El edificio del Congreso no es lo que parece. Por fuera, impone. Por lo menos, a quienes como yo todavía quieren creer que entre sus sólidos muros puede estar representada la soberanía popular. Tiene historia, mucha historia y algo así como un aspecto de fortaleza inexpugnable custodiada por dos leones y mucha policía.

Pero tras una buena capa se esconde también a veces un mal bebedor. Por dentro, amenaza ruina. No hace mucho, apenas unos días, aparecieron unas goteras que obligaron a aplazar el pleno. Fue durante la primera sesión de control al Gobierno tras el verano. Todo un presagio. Ahora, su vicepresidenta asegura que se han producido derrumbes en varios puntos y que algunas zonas se encuentran en muy mal estado. Algunos creen que ha habido incluso riesgo de desplome sobre el Hemiciclo. Por si fuera poco, durante los trabajos de reparación de la cubierta han aparecido cadáveres de perros, gatos y otros animales momificados. Me ahorraré la metáfora simplona, pero no me resisto a pensar que el deterioro de las infraestructuras de la cámara baja corre parejo al que sufre la institución.

¿Está nuestro sistema parlamentario a la altura de las circunstancias que exige una situación de crisis como la actual? Probablemente, no. No sé si, como ha dicho un diputado, podría llegar a ser calificado de 'casposo y rancio', pero sí me consta que necesita, como decimos por aquí, un buen 'enjuague'. Empezando por el sistema mismo de elección de diputados. Un sistema mayoritario basado en la ley d'Hont que beneficia a los dos grandes partidos y a las formaciones nacionalistas que concentran sus votos en un territorio determinado. Y siguiendo con los diputados, más preocupados por responder de sus actos ante el partido que ante sus electores. Lo que se conoce por disciplina de voto, que la inmensa mayoría suele seguir a rajatabla, porque ya se sabe quiénes confeccionan las listas electorales y cómo las confeccionan.

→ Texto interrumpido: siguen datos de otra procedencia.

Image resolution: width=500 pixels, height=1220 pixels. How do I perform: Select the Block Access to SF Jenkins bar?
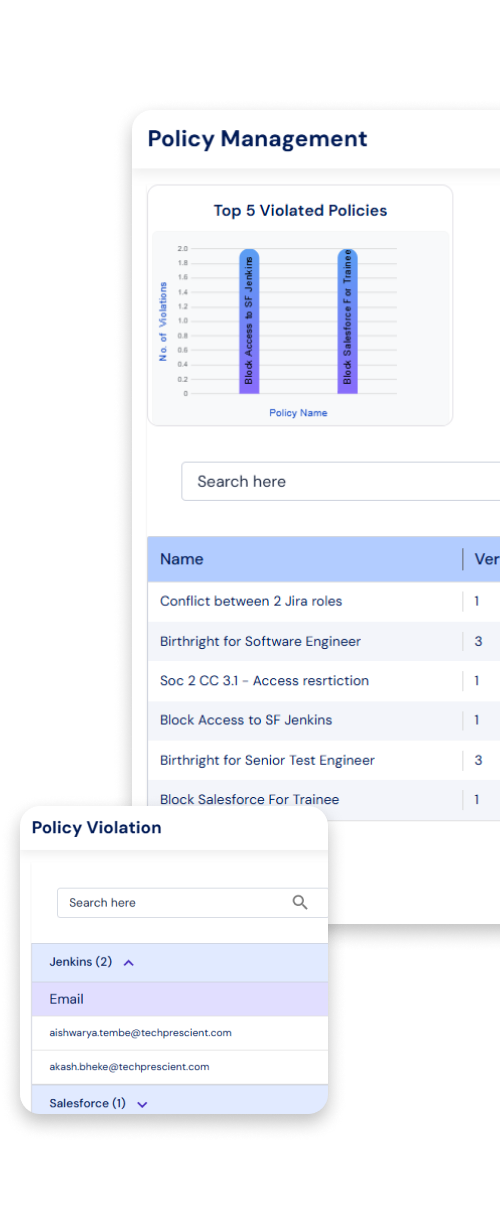point(249,321)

Lo cierto es que el actual sistema parlamentario no está atravesando su mejor momento. Pasó apuros cuando el movimiento 15M lo puso a prueba reivindicando una democracia más participativa y denunciando los privilegios de que gozan algunos diputados. Su «No nos representan» todavía resuena en la calle, pero no sabemos si ha llegado a zarandear a aquellos políticos que ven en la política un medio de vida o un lugar donde medrar. Por muy legal que sea la democracia representativa, no será democracia plena si no se establecen los cauces necesarios para que los ciudadanos tengan una mayor implicación en la toma de decisiones. Y eso empieza por que los llamados depositarios de la voluntad popular, además de rendir cuentas directas y permanentes a quienes dicen representar, dejen de ser meros comisionados que sólo acuden al hemiciclo para apretar el botón que les indica el jefe de filas.

El descrédito de las instituciones viene erosionando fuertemente el funcionamiento del sistema democrático. Y algunos derrumbes se han producido ya. Adquieren forma de desencanto, de indignación, de hartazgo, de desafección ciudadana a la política, y siguen acrecentando la desconfianza y el distanciamiento entre la ciudadanía y sus representantes.

Si es tiempo de reformas, como dicen algunos, empecemos por las de verdad. Por ejemplo, por reformar el parlamento. Sobre todo por dentro.